I am trying to strip two data frames of their data.frame structure, extract the elements in each data.frame and combine the extracted data from the data frames into a single data.frame. This should result in a data.frame consisting of two columns as vectors. See output (marked in bold) below.
Problem: The output contains multiple data.frame elements instead of a single data.frame containing the vectors from the input data frames.
Each data frame holds one vector.
[EDIT^v in response to comments.]
So far I have tried various combinations of as()
and unlist()
to no avail...
I am trying to solve this problem using built-in R functions and vectorization (not using plyr
and loops
: Merge several data.frames into one data.frame with a loop, Merge many data frames from csv files, Recombining a list of Data.frames into a single data frame)

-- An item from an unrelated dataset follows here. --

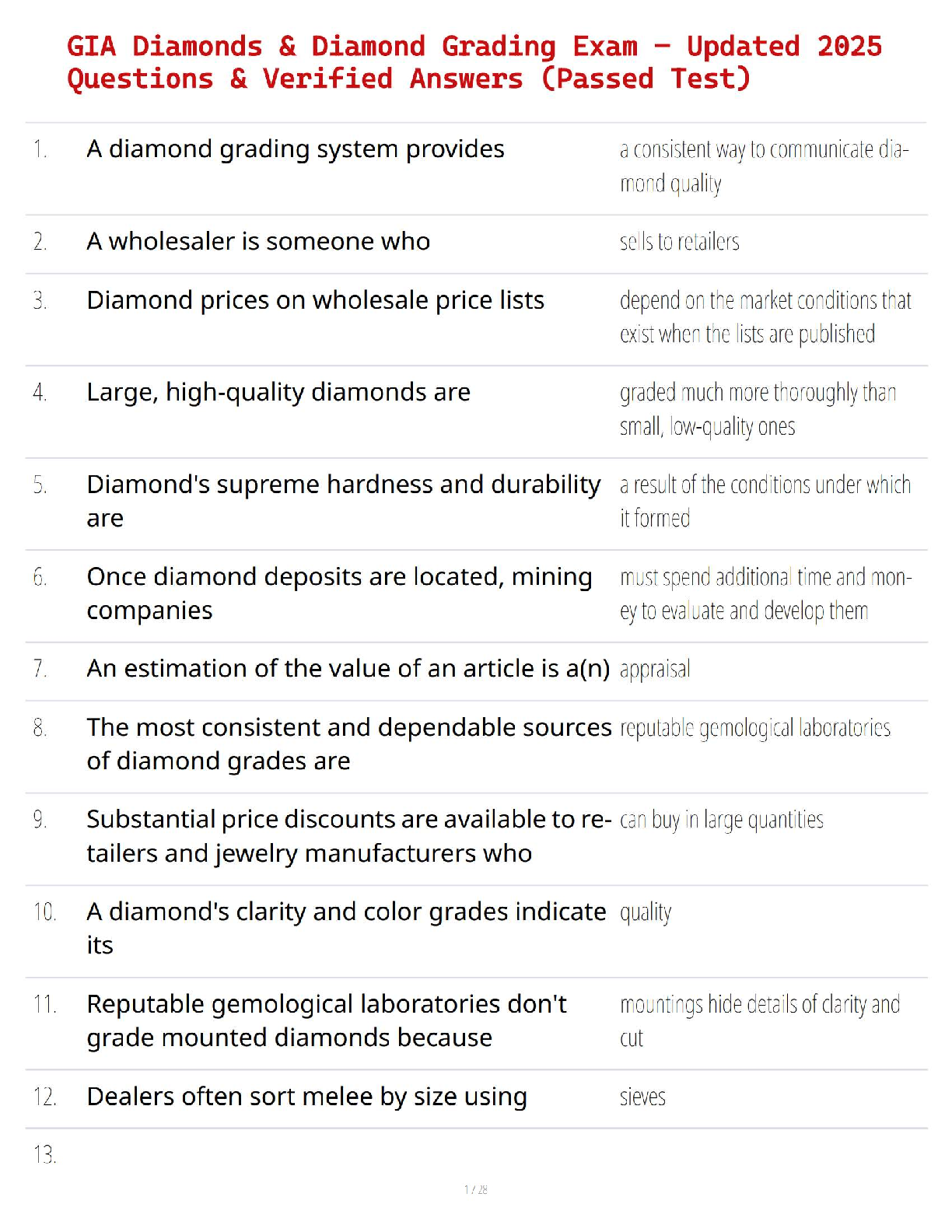Click the answer "graded much more thoroughly"
Screen dimensions: 952x1232
pyautogui.click(x=758, y=409)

Reproducible Code: I was unable to replicate the error, but here is how I wished my code would work:
df1<-data.frame<-c(1, 2, 3)
df2<-data.frame<-c(2, 4, 6)
output<-cbind(df1, df2)
print(output) #Returns a data.frame
str(output) # of vectors
#In my case however, a data.frame returns data.frames)
This returns:
df1 df2
[1,] 1 2
[2,] 2 4
[3,] 3 6
Reality:
readmultiple <- function(directory = "bigdata") {
....
....
....
output <- cbind.data.frame(filename, readmultiplesum)
# This is probably where things go wrong
return(output)
}
output <- lapply(filenames, complete.cases.sum)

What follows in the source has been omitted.